== Data for processing

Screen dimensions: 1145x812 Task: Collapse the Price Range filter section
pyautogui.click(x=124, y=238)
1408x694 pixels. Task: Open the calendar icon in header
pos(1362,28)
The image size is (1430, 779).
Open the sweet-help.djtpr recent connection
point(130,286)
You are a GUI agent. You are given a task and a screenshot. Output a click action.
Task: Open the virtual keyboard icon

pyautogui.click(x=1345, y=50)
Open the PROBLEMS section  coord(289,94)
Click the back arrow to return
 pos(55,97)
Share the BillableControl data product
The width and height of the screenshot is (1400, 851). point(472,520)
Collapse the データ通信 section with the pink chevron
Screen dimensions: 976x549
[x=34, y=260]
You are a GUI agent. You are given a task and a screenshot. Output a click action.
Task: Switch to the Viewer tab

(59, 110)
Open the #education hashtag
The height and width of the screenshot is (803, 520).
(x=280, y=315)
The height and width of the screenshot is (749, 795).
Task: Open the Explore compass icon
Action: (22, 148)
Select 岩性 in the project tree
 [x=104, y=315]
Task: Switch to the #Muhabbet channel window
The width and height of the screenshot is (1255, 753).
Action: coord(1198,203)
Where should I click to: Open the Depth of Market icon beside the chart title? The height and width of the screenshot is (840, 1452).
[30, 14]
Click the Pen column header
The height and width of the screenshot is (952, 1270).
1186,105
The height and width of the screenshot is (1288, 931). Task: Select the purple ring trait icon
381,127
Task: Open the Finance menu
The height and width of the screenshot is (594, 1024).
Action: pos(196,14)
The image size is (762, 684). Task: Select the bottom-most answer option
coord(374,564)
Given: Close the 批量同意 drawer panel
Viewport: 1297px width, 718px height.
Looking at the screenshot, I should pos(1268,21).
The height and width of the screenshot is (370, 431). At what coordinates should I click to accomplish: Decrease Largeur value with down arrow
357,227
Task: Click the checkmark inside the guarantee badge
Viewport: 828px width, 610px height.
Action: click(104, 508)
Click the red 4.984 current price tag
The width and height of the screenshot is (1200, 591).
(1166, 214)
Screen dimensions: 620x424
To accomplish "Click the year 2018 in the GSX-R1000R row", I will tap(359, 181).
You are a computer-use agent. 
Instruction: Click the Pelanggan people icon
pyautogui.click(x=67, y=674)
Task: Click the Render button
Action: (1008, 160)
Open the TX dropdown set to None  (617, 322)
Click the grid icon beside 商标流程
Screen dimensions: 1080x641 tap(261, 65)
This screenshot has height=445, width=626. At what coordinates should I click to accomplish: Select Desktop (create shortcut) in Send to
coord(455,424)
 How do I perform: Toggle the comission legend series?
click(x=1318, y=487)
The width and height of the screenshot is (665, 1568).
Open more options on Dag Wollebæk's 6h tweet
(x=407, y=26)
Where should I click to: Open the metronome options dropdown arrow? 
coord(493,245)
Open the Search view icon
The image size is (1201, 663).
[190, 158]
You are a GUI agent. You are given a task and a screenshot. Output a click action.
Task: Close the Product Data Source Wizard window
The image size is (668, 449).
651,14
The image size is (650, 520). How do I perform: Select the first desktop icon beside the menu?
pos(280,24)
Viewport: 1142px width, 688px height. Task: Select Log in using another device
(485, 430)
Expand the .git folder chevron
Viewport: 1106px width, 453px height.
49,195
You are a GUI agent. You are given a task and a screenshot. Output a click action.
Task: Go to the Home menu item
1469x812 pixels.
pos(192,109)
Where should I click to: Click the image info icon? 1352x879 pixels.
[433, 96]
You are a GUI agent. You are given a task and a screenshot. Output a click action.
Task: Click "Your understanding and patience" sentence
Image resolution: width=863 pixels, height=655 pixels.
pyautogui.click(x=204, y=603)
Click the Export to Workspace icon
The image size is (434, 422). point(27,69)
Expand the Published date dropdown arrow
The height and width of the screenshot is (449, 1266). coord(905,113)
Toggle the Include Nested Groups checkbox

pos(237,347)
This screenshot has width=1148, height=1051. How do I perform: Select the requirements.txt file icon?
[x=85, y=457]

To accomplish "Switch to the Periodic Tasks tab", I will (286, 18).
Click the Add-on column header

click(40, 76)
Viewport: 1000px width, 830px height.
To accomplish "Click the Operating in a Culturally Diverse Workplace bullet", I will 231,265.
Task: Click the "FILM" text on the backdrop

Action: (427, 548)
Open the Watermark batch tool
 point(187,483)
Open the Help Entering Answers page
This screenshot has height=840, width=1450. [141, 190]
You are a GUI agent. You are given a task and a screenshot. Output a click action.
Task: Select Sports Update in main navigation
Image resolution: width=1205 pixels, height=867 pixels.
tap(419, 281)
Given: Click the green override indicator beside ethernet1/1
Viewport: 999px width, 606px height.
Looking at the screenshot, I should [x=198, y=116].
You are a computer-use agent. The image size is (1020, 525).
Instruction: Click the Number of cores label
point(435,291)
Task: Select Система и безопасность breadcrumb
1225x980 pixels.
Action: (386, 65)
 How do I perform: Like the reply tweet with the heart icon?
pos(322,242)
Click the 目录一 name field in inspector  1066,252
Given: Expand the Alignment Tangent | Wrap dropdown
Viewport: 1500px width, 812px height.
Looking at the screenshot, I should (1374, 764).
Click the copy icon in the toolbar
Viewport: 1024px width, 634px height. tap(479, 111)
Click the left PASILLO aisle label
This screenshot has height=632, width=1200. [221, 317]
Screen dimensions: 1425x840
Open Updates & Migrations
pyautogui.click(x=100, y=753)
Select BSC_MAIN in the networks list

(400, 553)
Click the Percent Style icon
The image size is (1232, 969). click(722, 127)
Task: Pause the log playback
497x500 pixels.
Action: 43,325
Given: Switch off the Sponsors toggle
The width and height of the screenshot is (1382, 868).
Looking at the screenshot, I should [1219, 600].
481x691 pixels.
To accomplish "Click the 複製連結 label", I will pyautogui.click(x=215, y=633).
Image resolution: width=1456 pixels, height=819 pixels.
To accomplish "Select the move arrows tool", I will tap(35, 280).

====

=== Exercise aim ===
If a line in the records holds the string "Close", copy it.

=== Solution for this exercise ===
Given: Close the 批量同意 drawer panel
Task: Close the Product Data Source Wizard window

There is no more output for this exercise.